Apps & Design

Kragen Sitaker kragen at pobox.com
Fri Jun 30 11:29:59 PDT 2000


"Joel" asks:
> 1.  What kind of work has been done in applying Beowulf to machine 
> translation?  Would parallelism help when trying to translate several texts 
> into several different languages in the shortest possible time?  Can 
> existing web-based translation systems (Systran, InterTran, &c) be 
> parallelised?

Unfortunately, I don't know anything about machine translation, so I
can't answer the first question; but as for the second question,
translating multiple documents is an obviously parallelizable task, as
the results of the translations are independent.  From looking at
SYSTRAN output, it sort of looks like results of translations of
individual phrases in a document are pretty independent when they're
further than a sentence or two apart.

> 2.  Have the graphics folks in Hollywood experimented with Beowulfery as a 
> possible addition to &/or replacement of their traditional machines for 
> making digital images in movies?  Would Pixar and that gang be able to 
> accomplish more in some situations with Beowulfs than they can with the 
> SGIs, Suns, &c?

Some of the digital imagery in Titanic was rendered on a Linux cluster
at Digital Domain.  (I think it was a Beowulf, but I'm not sure.)
Pixar, I've heard, has practiced company-wide cycle harvesting for
quite some time.

Rendering and ray-tracing in general are highly parallelizable.  In
ray-tracing, each pixel is independent of all other pixels; in rendered
or ray-traced animation, each frame is independent of all other
frames.

> 3a.
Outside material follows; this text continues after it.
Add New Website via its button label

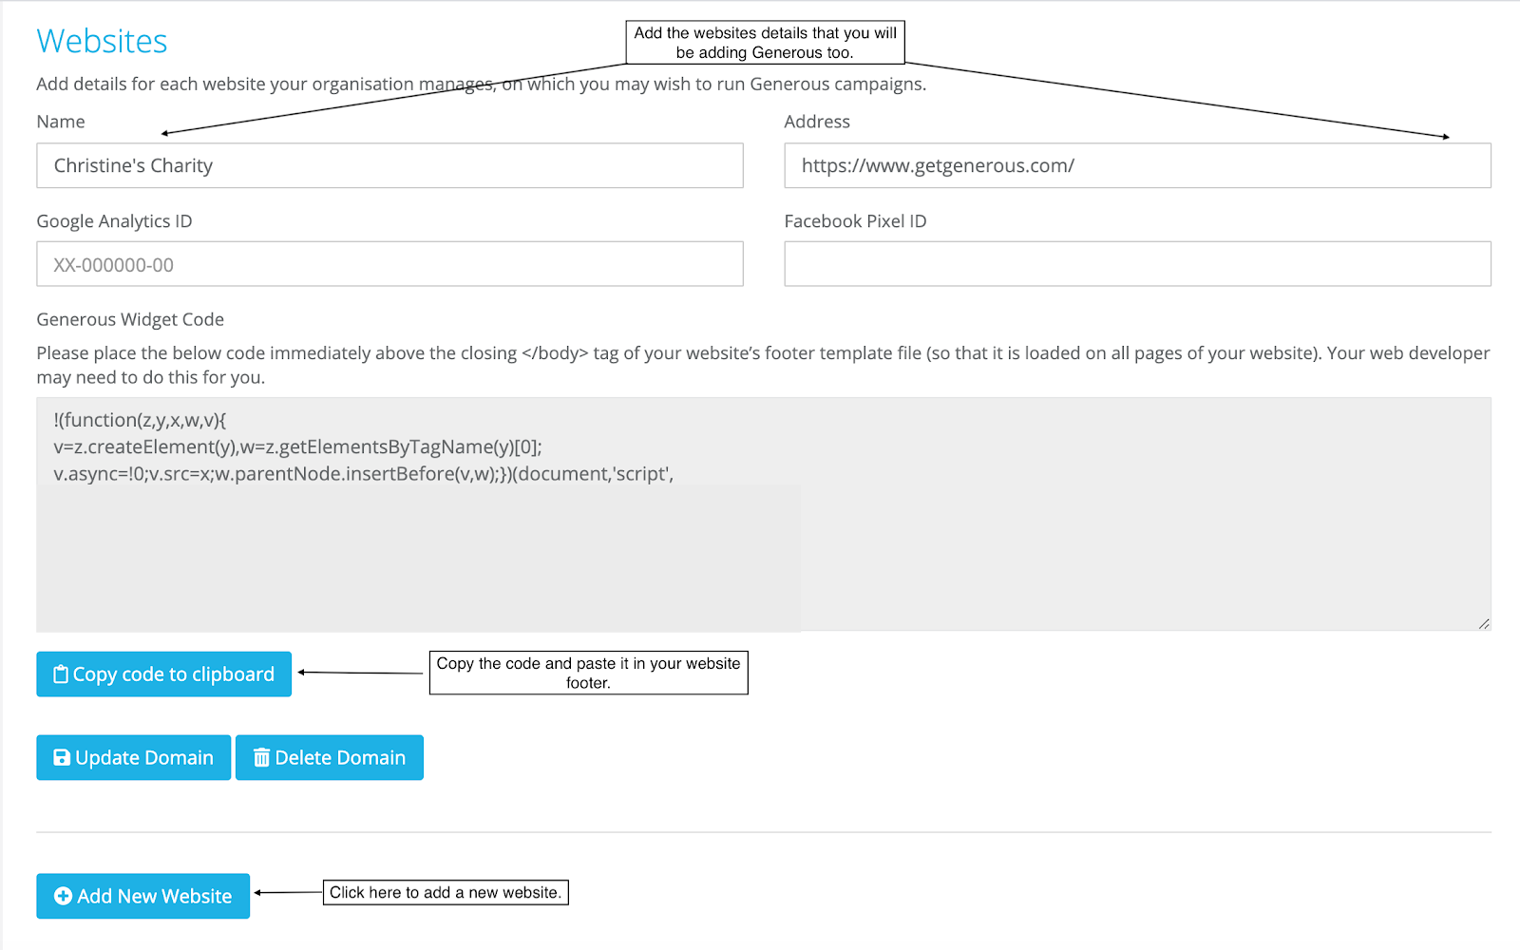154,896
Has anyone successfully assembled a completely wireless Beowulf with 
> all of the nodes and the server connected to each other only by radio 
> (or maybe infrared)?  Could this be done with cellular technology?

I'm sure somebody has built radio-based Beowulfs, although I haven't
heard about it.  (Maybe they'll post. :)  At the moment, radio
networking for PCs is pretty low-bandwidth, so only EP problems will
perform well; also, non-cellular radio is broadcast, not full-duplex
point-to-point, dividing your bandwidth by the size of your cluster
times two.  (Using FDMA or CDMA, you could decrease this problem to
some extent.)

Many people have built completely wireless clusters communicating via
infrared; for quite a while, it was the only way to get Gigabit
Ethernet working.  However, the fiber-optic cables they shone the
infrared light through are more expensive and touchier than wires.

I haven't heard about anybody building free-space infrared-link
Beowulfs either.  I understand that cheap off-the-shelf free-space IR
transceivers are even slower than off-the-shelf radio network cards.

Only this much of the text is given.